The new Corporate Tax Law introduced a modification in the tax incentive for the transfer of certain intangible assets developed by the company, commonly called “Patent Box “”, this type of incentives were introduced for the first time in Spanish legislation, in 2007, in order to be equated with other EU countries that long ago used this type of incentive to reward innovation and promote the identification of companies in the exploitation of both the value of their intellectual property, and its possible transfer to third parties.

This incentive, whose calculation modification will enter into force on July 1, 2016, will be applied to the amount obtained by the income from the transfer of the right of use or exploitation of certain intangible assets valued by the Law itself, considering:

  • Including: patents, designs, plans, formulas or secret procedures, rights in information relating to industrial, commercial or scientific experience.
  • Not including others such as: transfer of trademarks, literary, artistic or scientific works, including cinematographic films, of personal rights susceptible of assignment, such as image rights, computer programs, industrial, commercial or scientific equipment.

The approved incentive that will enter into force in July 2016, has introduced an alteration in the calculation system in order to favor the obtaining of a higher value in the amount to be reduced from the tax base. If to date the incentive consisted of applying as a taxable base only 40% of the amount of the assignments, the current system determines that a reduction of 60% of the taxable base resulting from applying a coefficient to the amount of income from the transfer of certain intangible assets, that is, first the coefficient is applied to the income obtained from the transfer of assets, and the result of the operation is applied the reduction of 60%.

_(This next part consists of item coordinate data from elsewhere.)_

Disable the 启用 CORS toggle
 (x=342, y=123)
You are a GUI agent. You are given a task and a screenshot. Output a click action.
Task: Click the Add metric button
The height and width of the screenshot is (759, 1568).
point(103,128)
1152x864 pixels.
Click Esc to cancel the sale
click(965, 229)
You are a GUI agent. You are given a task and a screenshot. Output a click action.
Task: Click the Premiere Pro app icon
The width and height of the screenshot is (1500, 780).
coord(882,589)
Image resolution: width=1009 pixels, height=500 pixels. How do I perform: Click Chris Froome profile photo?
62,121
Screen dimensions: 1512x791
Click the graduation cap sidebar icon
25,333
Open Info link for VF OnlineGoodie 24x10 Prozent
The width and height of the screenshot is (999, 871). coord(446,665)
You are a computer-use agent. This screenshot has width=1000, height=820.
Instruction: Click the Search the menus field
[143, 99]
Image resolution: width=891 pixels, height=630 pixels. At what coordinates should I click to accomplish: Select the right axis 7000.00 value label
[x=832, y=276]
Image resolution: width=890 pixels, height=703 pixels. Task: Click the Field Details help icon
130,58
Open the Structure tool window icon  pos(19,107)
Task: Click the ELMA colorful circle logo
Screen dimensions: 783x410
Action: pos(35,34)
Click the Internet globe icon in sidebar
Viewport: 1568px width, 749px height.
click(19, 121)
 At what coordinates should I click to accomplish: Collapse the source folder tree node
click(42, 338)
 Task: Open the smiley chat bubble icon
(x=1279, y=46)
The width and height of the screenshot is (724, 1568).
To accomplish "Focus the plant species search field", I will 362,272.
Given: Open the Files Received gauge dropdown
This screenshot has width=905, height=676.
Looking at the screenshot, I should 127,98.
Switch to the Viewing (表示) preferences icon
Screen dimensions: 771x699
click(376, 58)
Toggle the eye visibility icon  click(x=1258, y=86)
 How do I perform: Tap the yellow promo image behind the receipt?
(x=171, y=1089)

Calculation of the coefficient to be applied to the income obtained by the assignment of some intangible rights.

For the calculation of the coefficient, an operation must be carried out to divide two figures from the expenses incurred by the transferring company in relation to the creation of the intangible asset. Article 23 of the Companies Law in its section 1 defines which figures we must include as concepts of numerator and denominator in that operation, in order to obtain the coefficient.

  • Numerator: the expenses incurred by the transferring entity directly related to the creation of the asset, including those derived from subcontracting with third parties not related to it. It must be increased by 30%, without the resulting amount being in any case higher than the amount of the denominator.
  • Denominator: the expenses incurred by the transferring entity directly related to the creation of the asset, including those arising from the subcontracting and, where appropriate, the acquisition of the asset.

For the calculation of the values to be introduced in the operation, financial expenses, amortizations of real estate or other expenses not directly related to the creation of the intangible asset must not be incorporated.

Limitations on the implementation of the 60% reduction.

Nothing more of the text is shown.